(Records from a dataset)
.....
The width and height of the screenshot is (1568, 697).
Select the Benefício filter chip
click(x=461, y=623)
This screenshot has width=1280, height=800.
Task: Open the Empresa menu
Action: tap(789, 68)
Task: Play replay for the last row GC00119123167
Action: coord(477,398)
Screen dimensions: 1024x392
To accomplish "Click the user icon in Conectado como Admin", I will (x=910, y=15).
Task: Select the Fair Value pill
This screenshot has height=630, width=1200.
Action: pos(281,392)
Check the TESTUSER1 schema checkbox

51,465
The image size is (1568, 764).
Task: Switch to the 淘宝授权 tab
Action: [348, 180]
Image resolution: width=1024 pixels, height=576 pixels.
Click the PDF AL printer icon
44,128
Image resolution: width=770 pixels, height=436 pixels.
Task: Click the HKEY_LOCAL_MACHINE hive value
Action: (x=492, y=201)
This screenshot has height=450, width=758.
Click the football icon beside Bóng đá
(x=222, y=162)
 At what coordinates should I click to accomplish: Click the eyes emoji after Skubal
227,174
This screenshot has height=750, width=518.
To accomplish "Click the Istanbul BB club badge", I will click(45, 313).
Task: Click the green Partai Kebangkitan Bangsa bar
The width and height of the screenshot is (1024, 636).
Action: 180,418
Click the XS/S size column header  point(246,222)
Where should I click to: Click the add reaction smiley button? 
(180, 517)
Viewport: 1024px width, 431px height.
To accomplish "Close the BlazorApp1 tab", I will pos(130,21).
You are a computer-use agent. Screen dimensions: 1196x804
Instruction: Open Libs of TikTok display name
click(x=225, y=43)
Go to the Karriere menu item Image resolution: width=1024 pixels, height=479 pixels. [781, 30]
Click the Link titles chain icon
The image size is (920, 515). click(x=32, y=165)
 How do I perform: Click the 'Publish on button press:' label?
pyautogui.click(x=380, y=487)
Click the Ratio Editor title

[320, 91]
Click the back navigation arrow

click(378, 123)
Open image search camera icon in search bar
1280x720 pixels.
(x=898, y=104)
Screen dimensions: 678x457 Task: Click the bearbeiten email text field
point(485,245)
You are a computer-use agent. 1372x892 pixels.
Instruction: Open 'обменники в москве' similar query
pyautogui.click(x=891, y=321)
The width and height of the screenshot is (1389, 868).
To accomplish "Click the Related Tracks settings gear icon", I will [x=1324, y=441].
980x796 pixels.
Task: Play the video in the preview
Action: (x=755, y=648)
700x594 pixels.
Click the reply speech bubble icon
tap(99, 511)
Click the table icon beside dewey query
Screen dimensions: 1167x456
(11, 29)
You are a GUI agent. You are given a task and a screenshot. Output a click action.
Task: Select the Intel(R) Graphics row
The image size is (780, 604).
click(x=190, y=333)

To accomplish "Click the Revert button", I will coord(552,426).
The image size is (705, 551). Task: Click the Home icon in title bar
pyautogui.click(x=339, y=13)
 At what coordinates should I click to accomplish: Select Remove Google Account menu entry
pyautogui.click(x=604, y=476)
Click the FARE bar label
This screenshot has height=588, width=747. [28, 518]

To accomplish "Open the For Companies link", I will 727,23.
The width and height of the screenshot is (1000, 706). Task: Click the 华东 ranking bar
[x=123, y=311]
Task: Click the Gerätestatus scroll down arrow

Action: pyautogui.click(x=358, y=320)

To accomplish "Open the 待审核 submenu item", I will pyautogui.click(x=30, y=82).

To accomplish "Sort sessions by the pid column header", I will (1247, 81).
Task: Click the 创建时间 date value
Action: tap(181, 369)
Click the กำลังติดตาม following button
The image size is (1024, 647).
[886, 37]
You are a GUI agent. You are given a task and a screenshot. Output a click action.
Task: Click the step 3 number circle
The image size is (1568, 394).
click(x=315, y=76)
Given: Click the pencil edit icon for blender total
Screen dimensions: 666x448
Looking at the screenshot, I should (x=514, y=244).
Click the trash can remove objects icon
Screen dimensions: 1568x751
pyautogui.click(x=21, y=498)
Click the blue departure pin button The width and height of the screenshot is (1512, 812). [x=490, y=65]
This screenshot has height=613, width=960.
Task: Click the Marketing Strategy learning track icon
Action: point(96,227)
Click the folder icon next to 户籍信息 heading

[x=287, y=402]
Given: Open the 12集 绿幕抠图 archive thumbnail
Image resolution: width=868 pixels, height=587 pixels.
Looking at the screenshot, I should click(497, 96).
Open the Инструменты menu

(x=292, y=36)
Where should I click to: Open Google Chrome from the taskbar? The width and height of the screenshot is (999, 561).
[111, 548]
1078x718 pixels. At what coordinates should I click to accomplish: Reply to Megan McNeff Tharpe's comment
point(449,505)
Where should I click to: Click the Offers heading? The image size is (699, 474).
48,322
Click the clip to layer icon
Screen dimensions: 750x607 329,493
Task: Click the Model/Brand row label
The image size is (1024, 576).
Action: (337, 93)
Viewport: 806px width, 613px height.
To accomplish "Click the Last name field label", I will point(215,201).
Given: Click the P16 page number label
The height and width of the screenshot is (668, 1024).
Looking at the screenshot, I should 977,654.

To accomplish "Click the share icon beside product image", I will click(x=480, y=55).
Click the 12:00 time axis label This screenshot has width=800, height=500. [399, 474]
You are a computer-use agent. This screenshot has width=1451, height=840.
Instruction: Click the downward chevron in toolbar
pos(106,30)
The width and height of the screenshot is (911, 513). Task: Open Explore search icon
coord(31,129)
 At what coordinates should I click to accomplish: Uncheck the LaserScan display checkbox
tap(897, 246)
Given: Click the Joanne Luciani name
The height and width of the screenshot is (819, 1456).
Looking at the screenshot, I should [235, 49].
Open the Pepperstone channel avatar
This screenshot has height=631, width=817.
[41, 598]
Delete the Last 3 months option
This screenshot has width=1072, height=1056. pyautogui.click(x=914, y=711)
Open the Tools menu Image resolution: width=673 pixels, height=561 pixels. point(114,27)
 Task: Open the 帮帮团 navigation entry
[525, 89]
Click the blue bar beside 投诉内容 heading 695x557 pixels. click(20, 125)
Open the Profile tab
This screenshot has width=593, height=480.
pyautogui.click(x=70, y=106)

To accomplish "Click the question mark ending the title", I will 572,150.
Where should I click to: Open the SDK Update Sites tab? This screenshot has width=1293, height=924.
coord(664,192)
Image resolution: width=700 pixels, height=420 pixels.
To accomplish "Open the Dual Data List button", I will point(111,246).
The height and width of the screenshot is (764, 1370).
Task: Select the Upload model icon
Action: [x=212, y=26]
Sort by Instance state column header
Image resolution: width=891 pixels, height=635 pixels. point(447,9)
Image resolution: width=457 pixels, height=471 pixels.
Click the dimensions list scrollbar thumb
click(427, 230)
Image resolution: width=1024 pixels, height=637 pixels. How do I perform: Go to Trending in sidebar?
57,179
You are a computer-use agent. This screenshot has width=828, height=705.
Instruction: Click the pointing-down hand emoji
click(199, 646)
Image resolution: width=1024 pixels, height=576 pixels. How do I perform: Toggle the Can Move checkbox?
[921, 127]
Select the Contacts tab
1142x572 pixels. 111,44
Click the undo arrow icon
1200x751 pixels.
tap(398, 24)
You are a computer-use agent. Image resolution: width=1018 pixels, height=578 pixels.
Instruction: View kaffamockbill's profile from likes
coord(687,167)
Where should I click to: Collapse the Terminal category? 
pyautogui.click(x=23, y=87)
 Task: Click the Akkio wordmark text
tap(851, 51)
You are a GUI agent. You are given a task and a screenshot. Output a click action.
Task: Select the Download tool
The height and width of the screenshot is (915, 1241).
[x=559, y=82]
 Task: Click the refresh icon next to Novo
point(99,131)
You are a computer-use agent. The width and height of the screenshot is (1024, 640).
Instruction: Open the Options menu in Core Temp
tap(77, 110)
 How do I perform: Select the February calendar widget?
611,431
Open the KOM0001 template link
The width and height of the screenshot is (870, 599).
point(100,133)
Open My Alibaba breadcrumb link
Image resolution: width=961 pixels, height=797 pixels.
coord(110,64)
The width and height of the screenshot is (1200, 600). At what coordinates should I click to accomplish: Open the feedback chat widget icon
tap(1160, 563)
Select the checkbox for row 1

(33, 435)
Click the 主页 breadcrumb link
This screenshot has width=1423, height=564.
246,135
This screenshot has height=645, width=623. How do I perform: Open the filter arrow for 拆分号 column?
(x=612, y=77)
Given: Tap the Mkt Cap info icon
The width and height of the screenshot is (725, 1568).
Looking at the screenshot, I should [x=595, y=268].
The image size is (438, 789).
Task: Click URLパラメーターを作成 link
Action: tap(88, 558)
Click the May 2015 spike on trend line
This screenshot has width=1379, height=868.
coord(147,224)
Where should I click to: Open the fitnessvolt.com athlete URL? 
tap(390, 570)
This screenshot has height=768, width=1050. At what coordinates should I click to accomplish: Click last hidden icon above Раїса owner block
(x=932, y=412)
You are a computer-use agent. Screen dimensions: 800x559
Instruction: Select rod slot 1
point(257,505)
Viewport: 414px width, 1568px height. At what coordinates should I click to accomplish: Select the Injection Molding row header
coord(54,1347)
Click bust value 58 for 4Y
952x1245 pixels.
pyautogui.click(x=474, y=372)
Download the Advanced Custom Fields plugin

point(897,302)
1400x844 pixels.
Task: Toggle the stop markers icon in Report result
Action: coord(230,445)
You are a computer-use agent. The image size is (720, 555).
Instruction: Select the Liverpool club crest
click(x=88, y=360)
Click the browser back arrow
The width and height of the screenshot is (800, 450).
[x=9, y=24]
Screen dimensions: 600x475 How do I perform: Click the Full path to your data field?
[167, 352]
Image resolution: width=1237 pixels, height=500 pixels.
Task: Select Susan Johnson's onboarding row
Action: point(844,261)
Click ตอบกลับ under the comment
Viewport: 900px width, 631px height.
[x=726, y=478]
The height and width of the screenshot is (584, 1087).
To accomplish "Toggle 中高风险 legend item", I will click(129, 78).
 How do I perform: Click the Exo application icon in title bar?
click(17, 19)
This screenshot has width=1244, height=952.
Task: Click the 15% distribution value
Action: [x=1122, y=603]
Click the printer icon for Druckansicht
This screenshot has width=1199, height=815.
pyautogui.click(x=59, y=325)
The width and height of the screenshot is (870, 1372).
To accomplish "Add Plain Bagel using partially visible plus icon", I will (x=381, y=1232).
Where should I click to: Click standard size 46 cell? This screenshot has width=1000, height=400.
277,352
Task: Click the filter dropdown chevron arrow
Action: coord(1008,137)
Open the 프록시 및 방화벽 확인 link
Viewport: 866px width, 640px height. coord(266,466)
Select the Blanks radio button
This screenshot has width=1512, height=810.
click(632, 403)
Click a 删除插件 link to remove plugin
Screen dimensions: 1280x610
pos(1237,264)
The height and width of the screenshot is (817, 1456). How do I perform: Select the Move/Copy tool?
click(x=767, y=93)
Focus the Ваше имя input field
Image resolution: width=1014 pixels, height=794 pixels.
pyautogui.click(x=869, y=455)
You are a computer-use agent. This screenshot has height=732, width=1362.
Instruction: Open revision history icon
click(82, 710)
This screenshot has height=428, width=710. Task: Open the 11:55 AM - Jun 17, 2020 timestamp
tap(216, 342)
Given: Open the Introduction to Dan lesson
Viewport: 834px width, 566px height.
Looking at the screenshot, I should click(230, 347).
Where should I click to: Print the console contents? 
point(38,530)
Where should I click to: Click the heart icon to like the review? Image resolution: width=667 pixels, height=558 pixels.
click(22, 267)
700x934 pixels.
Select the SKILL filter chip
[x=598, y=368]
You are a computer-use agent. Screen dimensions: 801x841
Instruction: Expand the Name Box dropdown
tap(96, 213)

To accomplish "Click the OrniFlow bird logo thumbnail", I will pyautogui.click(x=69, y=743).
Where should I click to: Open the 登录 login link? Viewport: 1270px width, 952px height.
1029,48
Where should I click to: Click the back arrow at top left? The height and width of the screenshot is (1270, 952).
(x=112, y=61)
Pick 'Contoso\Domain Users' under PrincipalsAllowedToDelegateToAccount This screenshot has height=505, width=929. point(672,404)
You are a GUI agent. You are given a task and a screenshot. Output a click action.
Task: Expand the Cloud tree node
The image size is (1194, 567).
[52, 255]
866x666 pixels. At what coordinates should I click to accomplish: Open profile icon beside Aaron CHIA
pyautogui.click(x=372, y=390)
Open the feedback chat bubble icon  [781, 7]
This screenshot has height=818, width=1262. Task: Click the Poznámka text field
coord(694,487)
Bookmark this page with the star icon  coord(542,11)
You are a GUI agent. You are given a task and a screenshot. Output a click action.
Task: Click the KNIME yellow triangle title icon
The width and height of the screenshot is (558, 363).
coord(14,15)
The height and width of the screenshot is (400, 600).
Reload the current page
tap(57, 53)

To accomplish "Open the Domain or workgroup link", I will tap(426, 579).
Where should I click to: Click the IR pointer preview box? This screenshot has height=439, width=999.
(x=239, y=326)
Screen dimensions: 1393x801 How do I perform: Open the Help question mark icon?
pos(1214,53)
.....
[Problem] Go through the lines above and copy any that contain "item".

[Expected answer]
Go to the Karriere menu item Image resolution: width=1024 pixels, height=479 pixels. [781, 30]
To accomplish "Open the 待审核 submenu item", I will pyautogui.click(x=30, y=82).
To accomplish "Toggle 中高风险 legend item", I will click(129, 78).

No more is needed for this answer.